Collection entries
•••

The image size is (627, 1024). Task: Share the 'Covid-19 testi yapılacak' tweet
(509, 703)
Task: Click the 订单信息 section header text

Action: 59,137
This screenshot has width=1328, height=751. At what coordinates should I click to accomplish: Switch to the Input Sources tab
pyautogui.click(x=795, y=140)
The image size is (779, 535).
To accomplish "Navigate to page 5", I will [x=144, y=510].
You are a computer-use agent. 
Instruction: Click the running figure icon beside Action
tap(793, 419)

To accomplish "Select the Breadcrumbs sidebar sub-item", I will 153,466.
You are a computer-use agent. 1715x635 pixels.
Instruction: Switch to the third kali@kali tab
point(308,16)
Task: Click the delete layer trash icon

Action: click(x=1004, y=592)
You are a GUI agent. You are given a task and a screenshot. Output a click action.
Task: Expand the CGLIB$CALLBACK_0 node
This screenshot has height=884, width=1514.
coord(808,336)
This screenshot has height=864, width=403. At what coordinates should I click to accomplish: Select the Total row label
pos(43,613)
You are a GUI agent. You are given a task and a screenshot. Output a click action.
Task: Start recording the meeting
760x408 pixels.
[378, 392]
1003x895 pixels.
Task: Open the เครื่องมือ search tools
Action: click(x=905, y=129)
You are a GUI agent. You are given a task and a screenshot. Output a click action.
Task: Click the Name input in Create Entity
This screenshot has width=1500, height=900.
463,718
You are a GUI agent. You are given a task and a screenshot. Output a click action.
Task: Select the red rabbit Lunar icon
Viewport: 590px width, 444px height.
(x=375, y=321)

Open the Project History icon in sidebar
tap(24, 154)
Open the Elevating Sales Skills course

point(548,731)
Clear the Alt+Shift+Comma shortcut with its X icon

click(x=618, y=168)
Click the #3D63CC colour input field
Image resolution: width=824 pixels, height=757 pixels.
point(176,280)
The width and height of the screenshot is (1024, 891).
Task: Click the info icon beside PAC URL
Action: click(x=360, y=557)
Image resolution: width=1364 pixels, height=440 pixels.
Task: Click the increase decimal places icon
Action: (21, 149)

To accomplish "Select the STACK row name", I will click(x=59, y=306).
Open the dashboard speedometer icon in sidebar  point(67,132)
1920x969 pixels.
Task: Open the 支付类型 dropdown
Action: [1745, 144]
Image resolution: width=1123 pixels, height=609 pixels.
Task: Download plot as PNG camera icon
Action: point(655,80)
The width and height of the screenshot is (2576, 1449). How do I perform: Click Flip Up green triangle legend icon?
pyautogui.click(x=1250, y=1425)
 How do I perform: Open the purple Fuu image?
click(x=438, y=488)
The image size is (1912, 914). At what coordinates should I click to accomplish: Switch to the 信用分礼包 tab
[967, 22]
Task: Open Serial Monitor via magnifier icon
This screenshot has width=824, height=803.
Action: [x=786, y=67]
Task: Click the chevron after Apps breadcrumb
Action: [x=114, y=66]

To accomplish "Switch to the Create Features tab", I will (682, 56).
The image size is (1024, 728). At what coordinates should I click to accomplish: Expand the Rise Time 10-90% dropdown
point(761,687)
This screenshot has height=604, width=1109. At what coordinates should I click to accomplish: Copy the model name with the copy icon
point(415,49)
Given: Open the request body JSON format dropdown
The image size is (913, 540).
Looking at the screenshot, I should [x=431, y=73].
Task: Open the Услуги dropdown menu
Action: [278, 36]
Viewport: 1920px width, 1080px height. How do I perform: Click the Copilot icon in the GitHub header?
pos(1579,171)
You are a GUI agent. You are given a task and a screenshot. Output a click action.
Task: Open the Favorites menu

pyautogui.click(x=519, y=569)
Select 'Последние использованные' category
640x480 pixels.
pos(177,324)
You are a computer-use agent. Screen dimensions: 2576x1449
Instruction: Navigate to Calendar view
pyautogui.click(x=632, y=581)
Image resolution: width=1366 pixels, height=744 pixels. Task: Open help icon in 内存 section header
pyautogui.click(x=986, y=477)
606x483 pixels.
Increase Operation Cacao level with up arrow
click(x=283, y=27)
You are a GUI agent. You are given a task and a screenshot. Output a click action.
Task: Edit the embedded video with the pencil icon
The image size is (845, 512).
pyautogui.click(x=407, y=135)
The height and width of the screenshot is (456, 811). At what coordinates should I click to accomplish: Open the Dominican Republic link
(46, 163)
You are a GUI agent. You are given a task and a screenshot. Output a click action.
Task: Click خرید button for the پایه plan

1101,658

•••

Directions for this task: Rewrite the part of the listing that opens with the line containing "Task: Click the delete layer trash icon" and closes with the line containing "pos(43,613)", keeping every line, and offset each coordinate in the answers by adding 114 to it.

Response:
Task: Click the delete layer trash icon

Action: click(x=1118, y=706)
You are a GUI agent. You are given a task and a screenshot. Output a click action.
Task: Expand the CGLIB$CALLBACK_0 node
This screenshot has height=884, width=1514.
coord(922,450)
This screenshot has height=864, width=403. At what coordinates should I click to accomplish: Select the Total row label
pos(157,727)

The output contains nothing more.